Fareed Zakaria weighed in with post-debate analysis on CNN. Here's an edited transcript of some of that conversation with CNN's Anderson Cooper.
Romney in video clip: The greatest threat of all is Iran four years closer to a nuclear weapon. And we're going to have to recognize that we have to do as the president's done. I congratulate him on taking out Osama bin Laden and going after the leadership in al Qaeda, but we can't kill our way out of this mess.
Cooper: Are those the policies he would actually have in place as president? Do we know where he is? Because it didn't seem there was much difference. He seemed to be agreeing with President Obama an awful lot.
Zakaria: But I think David [Gergen's] point is exactly right. Romney actually, where he attacked Obama, attacked him from the left. He said: "You don't have enough of a civil society strategy. You don't have enough of an education strategy toward Islamic extremism. You're the cowboy."
What's strange here is this was a version of what Mitt Romney did in the first debate. Which is to say, Romney surprised Obama in the first debate by being more centrist: "I'm not going to do anything to raise the deficits, whatever you may have heard about my tax plan." Except this time Obama was ready...
Cooper: Do you think [the debate] moved the needle in any direction?
Zakaria: I think it wasn't a debate as much as a discussion. Because, as I said, Romney agreed with Obama so much in a surprising way.
The one area where I wonder whether Obama gained an advantage is that he quite effectively pointed out that Romney was indecisive or had waffled on an issue. And he kept saying, "Being commander in chief, being president, is about being consistent. I said I'd do this when I started." I think that was probably the most effective line of attack that Obama had.
On China's reaction
Cooper: It was interesting to hear both candidates talking tough about China. The question is, what can they actually do down the road?

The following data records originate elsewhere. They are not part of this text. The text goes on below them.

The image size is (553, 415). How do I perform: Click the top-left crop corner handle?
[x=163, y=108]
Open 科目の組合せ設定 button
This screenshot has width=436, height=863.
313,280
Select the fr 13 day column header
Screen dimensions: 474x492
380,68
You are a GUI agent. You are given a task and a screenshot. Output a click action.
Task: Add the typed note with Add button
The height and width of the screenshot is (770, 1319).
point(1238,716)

Zakaria: Well, it's interesting to get a sense of the Chinese reaction. I've talked to many Chinese, and they had always thought going into this campaign that they were going to like Romney. There are three things they love. He's an American businessman and they generally admire the American businessman. He's a Republican, and in general, over the last 30 or 40 years, the Chinese have thought the Republicans were the party of business, generally more free trade. And three, he organized the Olympics, and the Chinese also went through the Olympics [organization]. So it has been a rude surprise to them that Romney has been so tough.

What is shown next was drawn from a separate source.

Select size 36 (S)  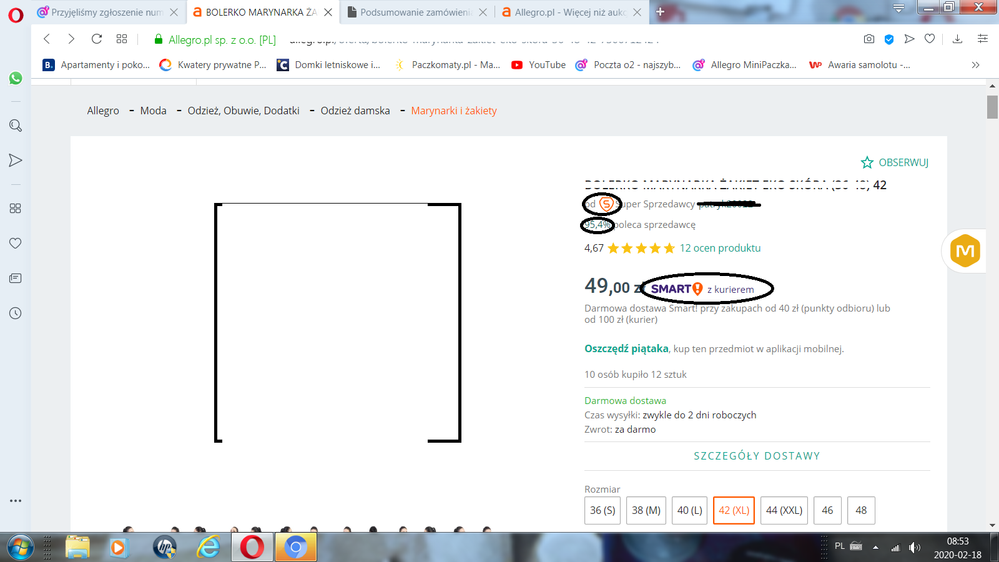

And even in this debate, what you notice is this: In this version, Obama kept saying "look, they could be a partner, we want to cooperate with them." But Romney hammered away for the most part. This was the place where he softened his tone least. In most of the other areas, Benghazi, for example, it was almost a complete reversal. On China, he was softer but still pretty tough. So I imagine in Beijing they're very reluctantly coming to the conclusion that whatever America may want, they want continuity, not change.
On undecided voters
Cooper: It was interesting to see our focus group [of undecided voters] when asked if [the debate] had changed people's minds and if people had now kind of gone in their direction. It seemed like a majority of them raised their hands saying [the debate] had pushed them toward one direction or the other, but they didn't specify.

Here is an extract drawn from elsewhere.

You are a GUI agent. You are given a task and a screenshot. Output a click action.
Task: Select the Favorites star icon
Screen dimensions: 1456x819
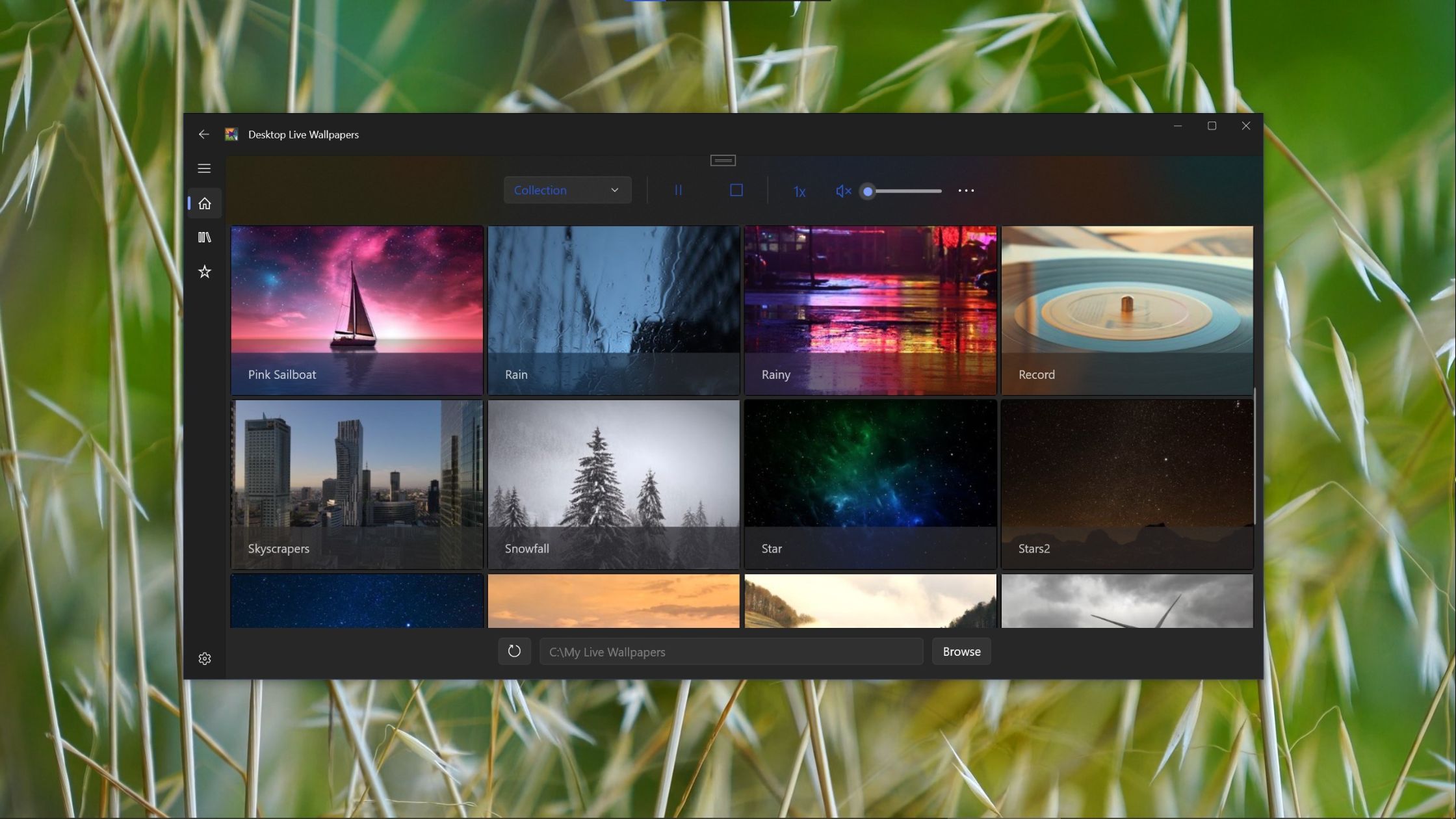point(204,271)
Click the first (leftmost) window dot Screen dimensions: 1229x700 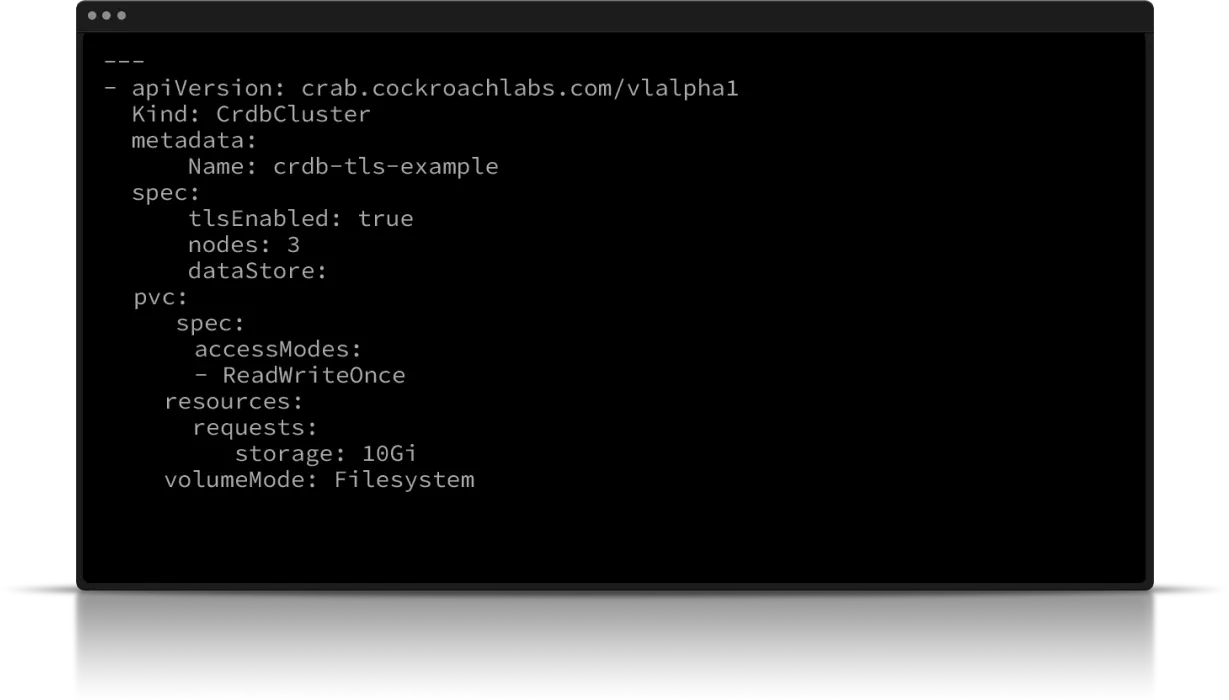click(x=93, y=16)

Zakaria: There's a very small sliver of people you're looking at. And you can even see the occasional chances that Romney took to distinguish himself [especially] directed at domestic politics.
So, for instance, Florida is very much in play. There are a lot of Jewish voters there, and Romney decided on Iran he was going to take one further step and say that he would indict Ahmadinejad, presumably for war crimes. I'm not sure how you can do that...But clearly that was a kind of rhetorical flourish directed at a very specific set of voters who he was trying to sway.